In the long term, though, if this practice continues and if more people find their Kindles invaded and books removed (even if the purchase price is refunded), Amazon is going to have problems holding on to subscribers and pushing their hardware, and they’ll also have an even bigger problem with piracy.
Part of the problem comes from the different ways that users and providers look at the e-content. This became clear to me back during the Sony rootkit scandal, where Sony, in an attempt to protect their intellectual property, invaded the desktops of people who had purchased their CDs and ripped them to their hard drives. The music industry’s justification was based on the idea that when consumers purchased a CD, they only licensed the music, and therefore were limited in their uses of it. Legally speaking, that’s accurate, but it doesn’t seem logical to the person who just dropped twenty bucks at the store, because most users don’t differentiate between the physical CD and the data on it.

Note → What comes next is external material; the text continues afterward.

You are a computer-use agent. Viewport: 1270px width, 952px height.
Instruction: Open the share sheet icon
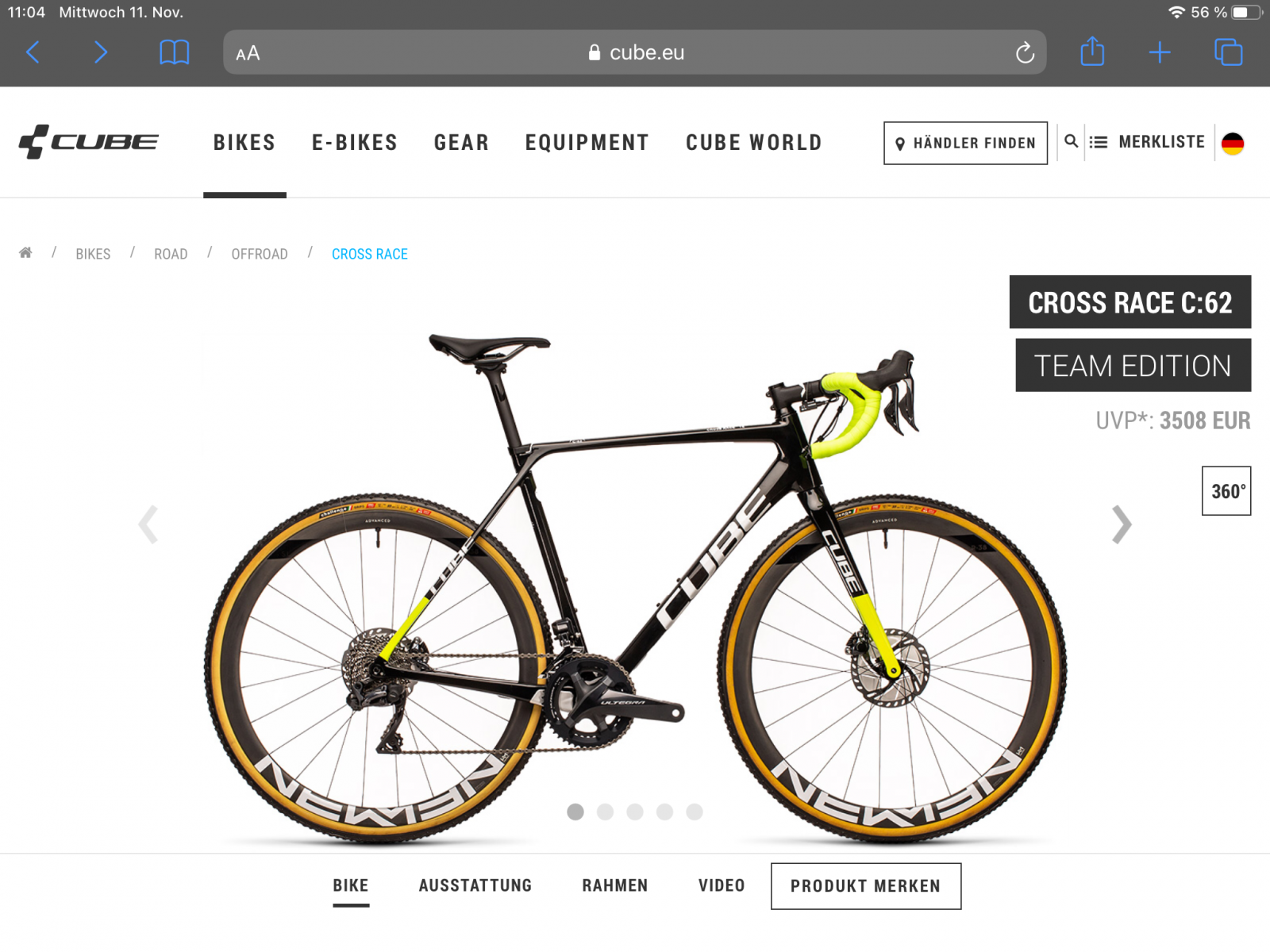click(1092, 52)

This Amazon issue has gone a bit farther. Now Amazon is saying that they’ll sell you the data, but that it’s a conditional sale, and that they can take it back from you at any time, and that you don’t have anything to say about it (unless you have the ability to hack the system, presumably). So what are you buying? According to Amazon, it seems you’re buying conditional access to data. But I, as a consumer, say I’m buying a book, just in a different format. I’ve already conceded, by purchasing it electronically, that I won’t be able to resell it or donate it to a used bookstore (or even to a student in a class), but I still feel like I’ve bought it, which means I get to decide how long I own it.

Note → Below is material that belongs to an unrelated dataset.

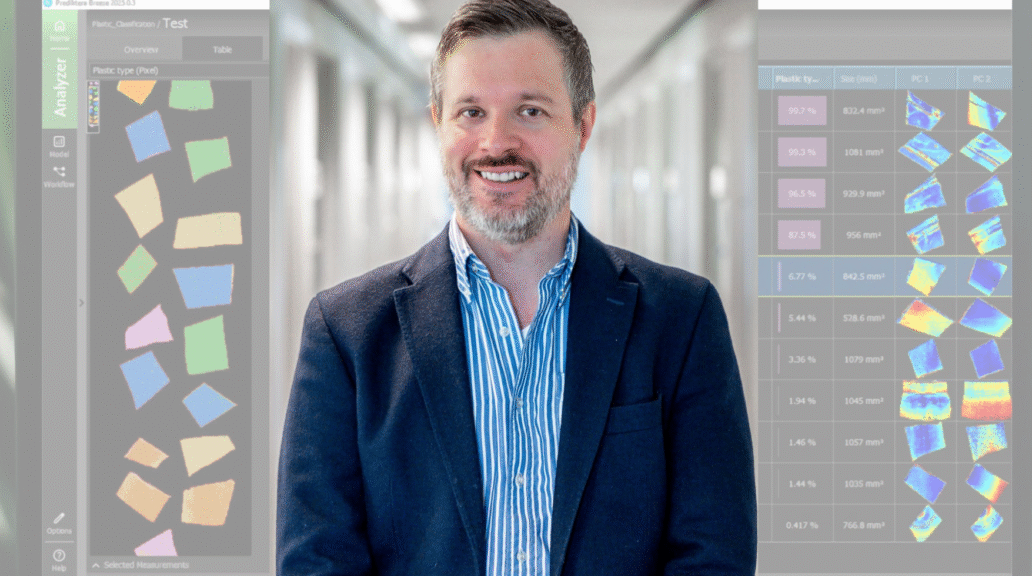Click the Plastic_Classification breadcrumb link
The width and height of the screenshot is (1032, 576).
coord(124,23)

And that’s the danger that Amazon really faces. It’s hard enough to convince people that they’re actually buying something when they agree to pay money for data, because you’ve jumped the physical-ethereal divide. But if you then start telling your consumers that they haven’t actually purchased anything, and that you can snatch it back without warning, well, why should your consumers buy anything from you in the first place? They’ll find other, less expensive ways of accessing the same data.